EXERCISE TEXT:
-------

Researchers have attempted to create materials with stiffness, hardness, and viscoelasticity akin to tooth enamel by mimicking the parallel arrangement of nanorods in the natural material1,2. The utility of the obtained composites, however, has been limited by their sub-millimeter thicknesses. To make a material macroscopically as stable as enamel, while also being machinable, remains an enormous challenge. Now, Lin Guo, Xuliang Deng, and colleagues from Beihang University and Beijing Laboratory of Biomedical Materials in China, together with Nicholas Kotov from the University of Michigan, USA report a bulk composite material that is stronger, harder, and more durable than enamel (https://doi.org/10.1126/science.abj3343)3.

“Enamel gets its mechanical property combination from its hierarchical structure: parallel hydroxyapatite nanowires interconnected by confined biomolecules, a so-called amorphous intergranular phase,” explains Guo. “The nanorods forming the enamel are aligned parallel to each other in the bulk phase, which is hard to replicate in synthetic mimics,” says Kotov. Now, the team exploits a bi-directional freezing method4, where a polydimethylsiloxane wedge substrate induces a temperature gradient in a polyvinyl alcohol dispersion of hydroxyapatite nanowires. This bi-directional temperature gradient directs the ice crystal growth, which in turn forces the nanowires to occupy the gaps between ice-lamellae in a parallel fashion as depicted in Fig. 1. The hydroxyapatite nanowire scaffold is chemically modified by coating the strands with amorphous zirconia prior to their arrangement. “Controlled growth of the amorphous layer on the surface of the nanorods was an essential tool to engineer the interfaces that are a replication of those in tooth enamel and enable efficient dissipation of vibrations,” says Kotov.

-------

STORED DATA:

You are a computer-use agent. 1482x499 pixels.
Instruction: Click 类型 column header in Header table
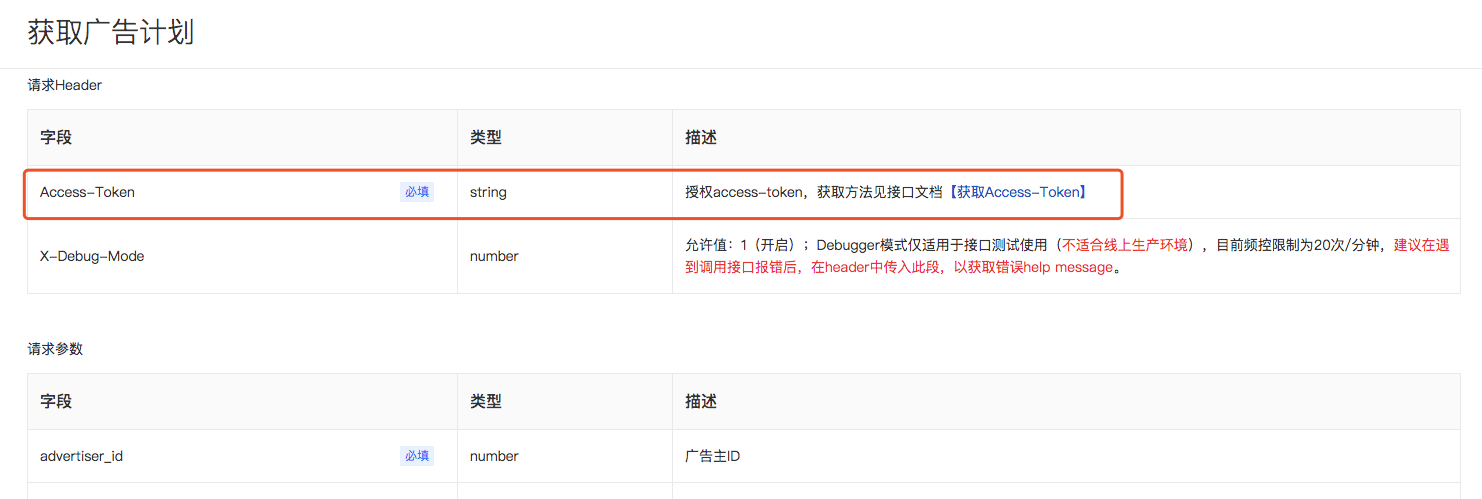[x=486, y=138]
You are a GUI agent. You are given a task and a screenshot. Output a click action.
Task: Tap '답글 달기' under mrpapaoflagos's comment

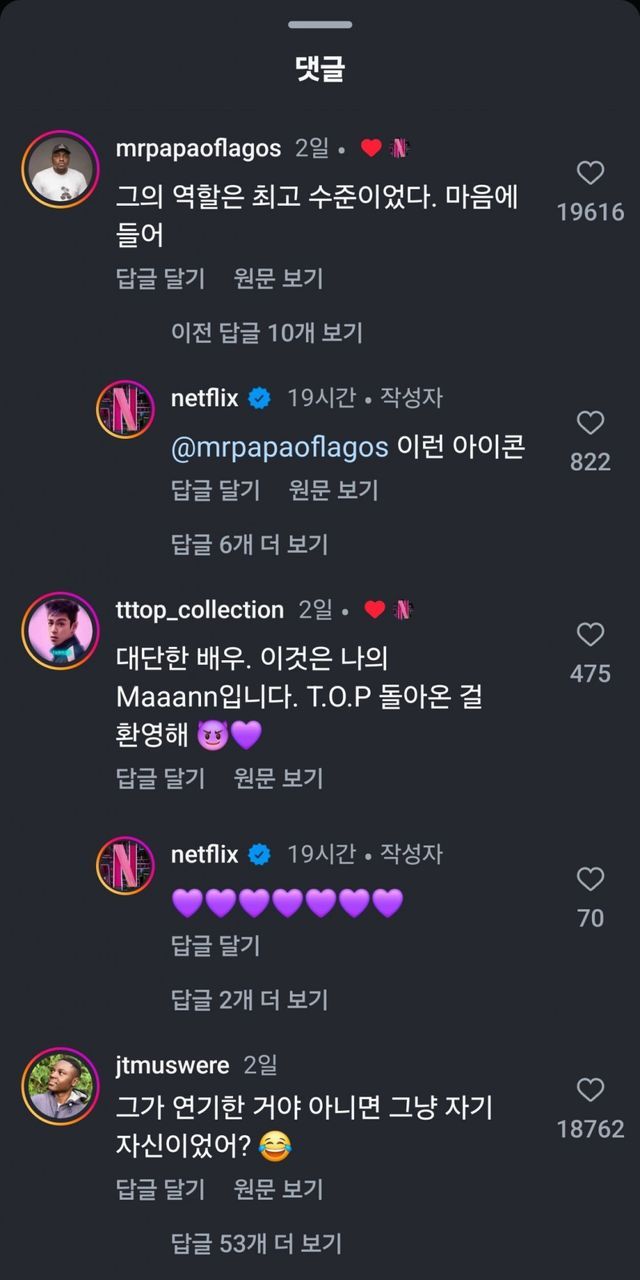point(161,278)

-------

ACTIONS TO TAKE:
a – From the passage on the enamel-like composite, return the wording from "Researchers have attempted" to "than enamel (https://doi.org/10.1126/science.abj3343)3." verbatim.
b – Condense the paragraph of the passage on the enamel-like composite that opens with "Researchers have attempted to create materials" into a bulleted list that retains its main facts.

LIST OF ANSWERS:
a –
Researchers have attempted to create materials with stiffness, hardness, and viscoelasticity akin to tooth enamel by mimicking the parallel arrangement of nanorods in the natural material1,2. The utility of the obtained composites, however, has been limited by their sub-millimeter thicknesses. To make a material macroscopically as stable as enamel, while also being machinable, remains an enormous challenge. Now, Lin Guo, Xuliang Deng, and colleagues from Beihang University and Beijing Laboratory of Biomedical Materials in China, together with Nicholas Kotov from the University of Michigan, USA report a bulk composite material that is stronger, harder, and more durable than enamel (https://doi.org/10.1126/science.abj3343)3.

b –
- Researchers have tried to make materials with enamel-like stiffness, hardness, and viscoelasticity by mimicking the parallel arrangement of nanorods in natural enamel.
- The resulting composites have been of limited use because they are less than a millimeter thick.
- Producing a material as macroscopically stable as enamel that can also be machined remains an enormous challenge.
- Lin Guo, Xuliang Deng, and colleagues (Beihang University and Beijing Laboratory of Biomedical Materials, China), with Nicholas Kotov (University of Michigan, USA), report a bulk composite that is stronger, harder, and more durable than enamel.